駅のホームでたまに考え込んだりしています。
拙宅のハーボット「さん太」へのリンクカードありがとうございます!
よろしくお願いいたしますm(_ _)m
by momoyuki-msn04 (2005-12-05 22:40)
普段なら見逃してしまいそうな、何気ないことに気づくって、素敵だなと思います。
by サファイヤ (2005-12-06 00:36)
★kyaoさん、あの風を受けて私は「生きている」ということへの厳粛な雰囲気を感じました。そう、ハトも私も生きているのだと。
喜怒哀楽も精神活動も経済活動も全て「生きる」上に成立しているものです。生きているという認識がここ最近の社会では失われつつあるのではないでしょうか。
★switchさん、言葉でつづったハトとの出会いですが、心に浮かぶものがあったでしょうか。そうだとしたら嬉しく思います。あの「はばたき」は確かに力強かったのです。「ハッ」と我に帰るほどですね。動物としての種類を超えて、何か「生きている」ということの連帯を改めて知ったような。
★アキオさん、そこいらに転がっている事象に慣れてしまっていて、我々は感受性を削がれているのかもしれませんね。凶悪犯罪ですら「またか」、政治家の汚職も「またか」、官僚のイカサマも「またか」、というような本来感じうるべき事柄を見失っているような気がしてなりません。そんな不感症な自分ではありたくないですね。

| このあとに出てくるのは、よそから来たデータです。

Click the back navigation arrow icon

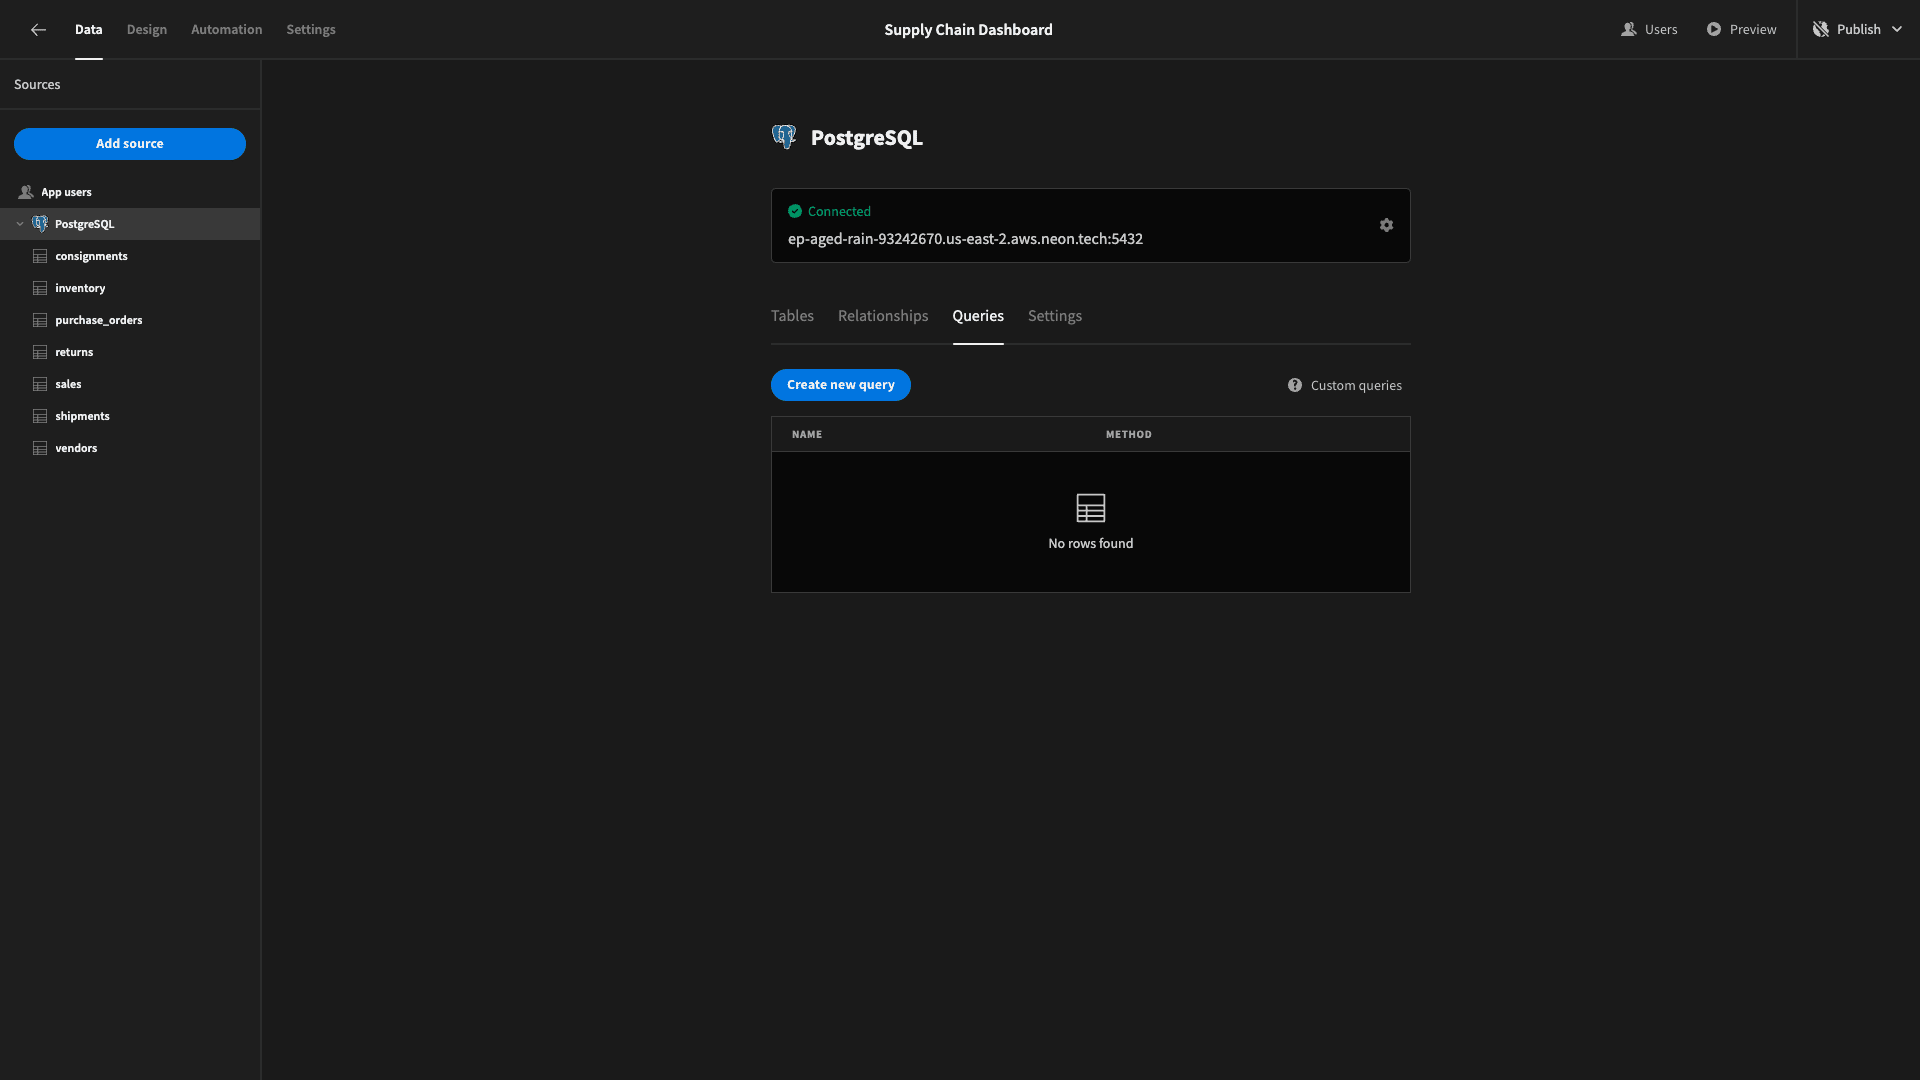point(36,29)
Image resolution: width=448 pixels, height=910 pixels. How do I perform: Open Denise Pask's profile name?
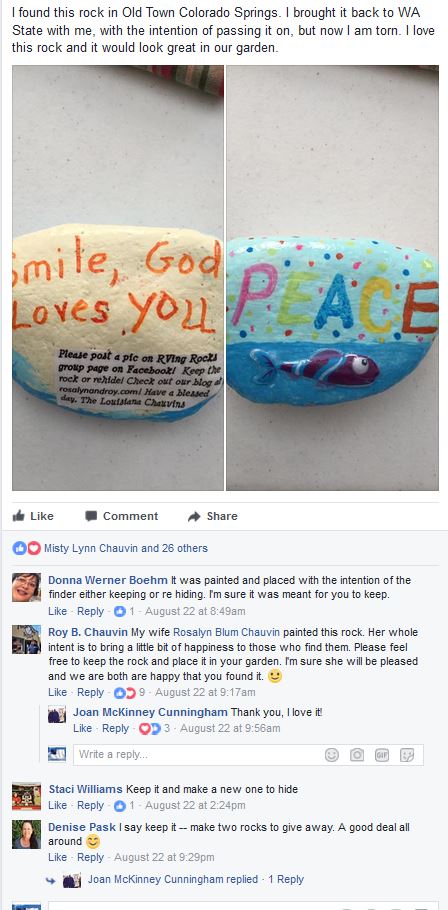(82, 828)
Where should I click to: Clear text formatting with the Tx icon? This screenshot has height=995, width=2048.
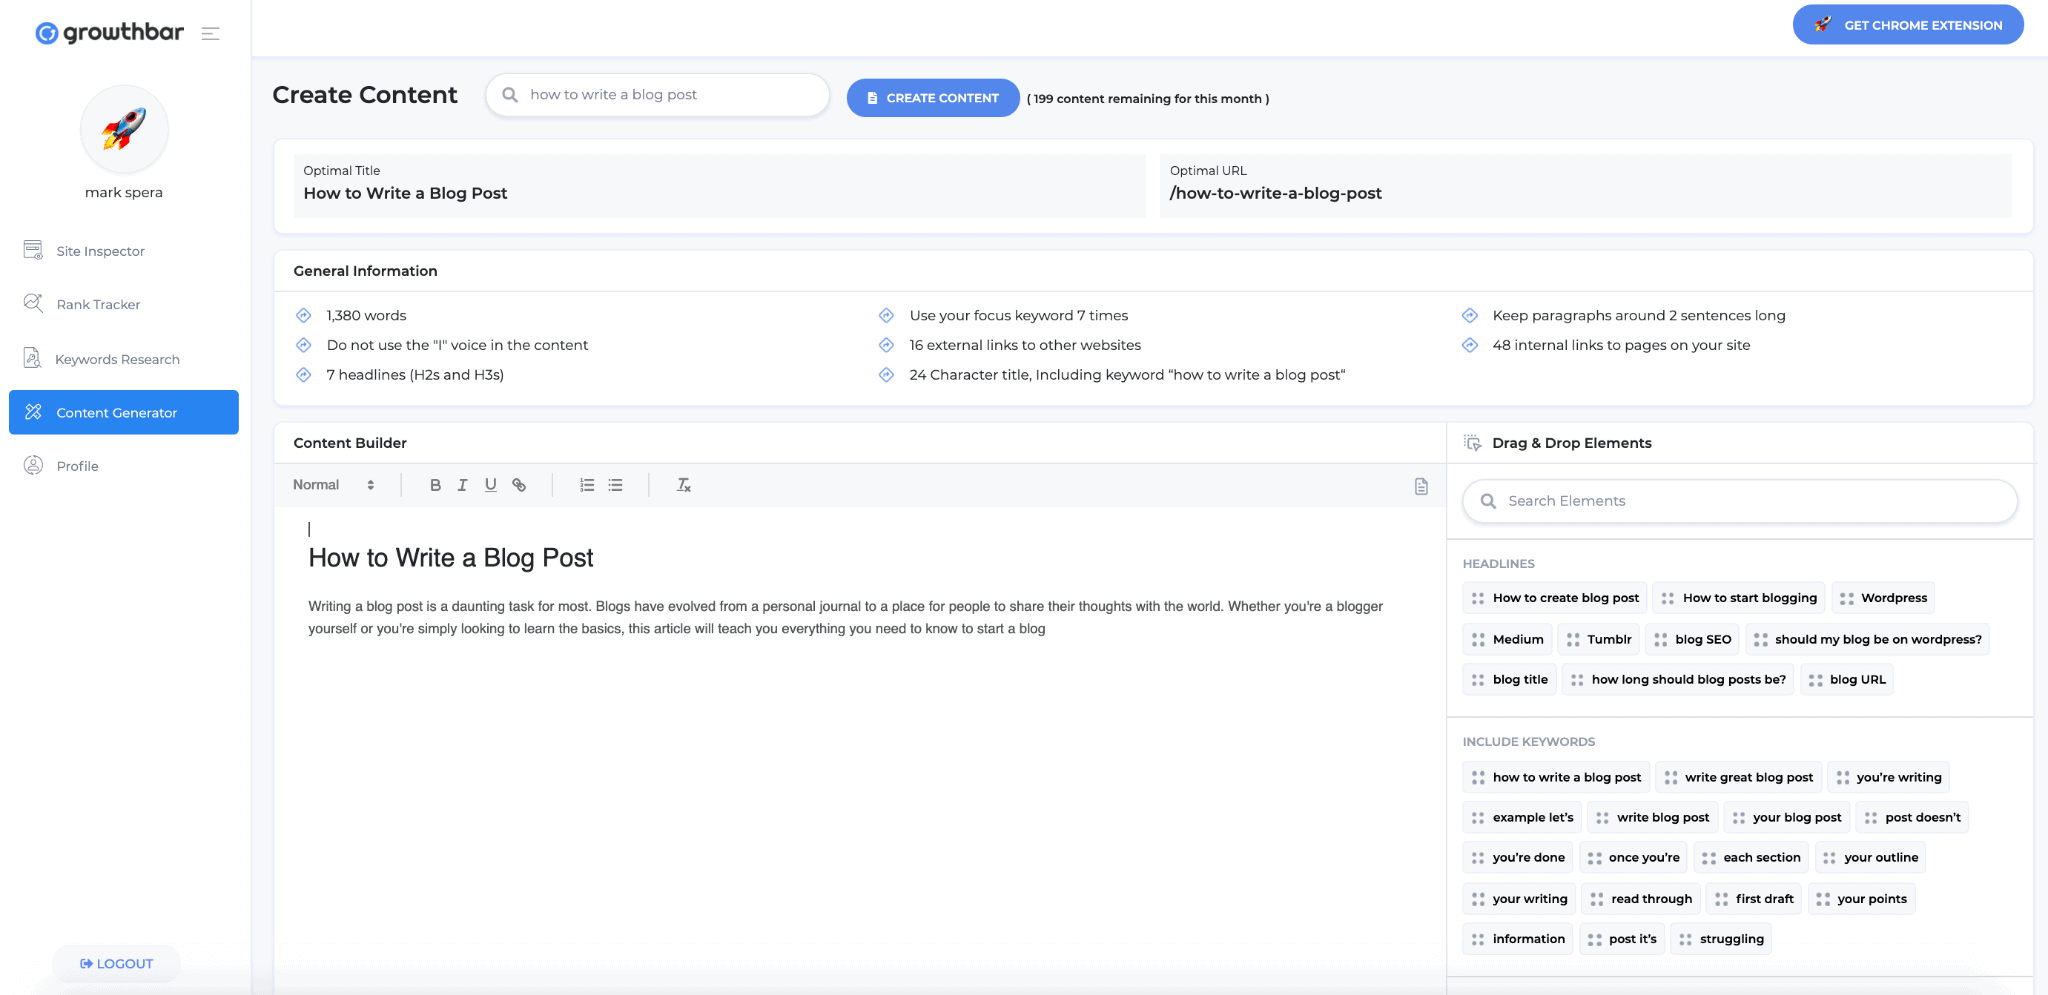684,485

今回の出来事は私にとってかなり大きな出来事となりそうです。
★ももゆきさん、人間って賢いようで忘却する生き物だなぁとも思うのです。いつも忘れているんですよね、大切なことを。思考が発展しても思想が発展しないがために、結局は高度な「縄張り争い」をしているということに変わりないのかなとも。それってやっぱり動物の域を抜けていないんですよね…。
ハーボットのリンク、ありがとうございました^^v
★サァファイアさん、見逃してしまいそうな不感症を今回の件で脱することが出来るきっかけになりそうだと感じました。うれしく思っています。もっともっと感じていかなくては。生きているのだから。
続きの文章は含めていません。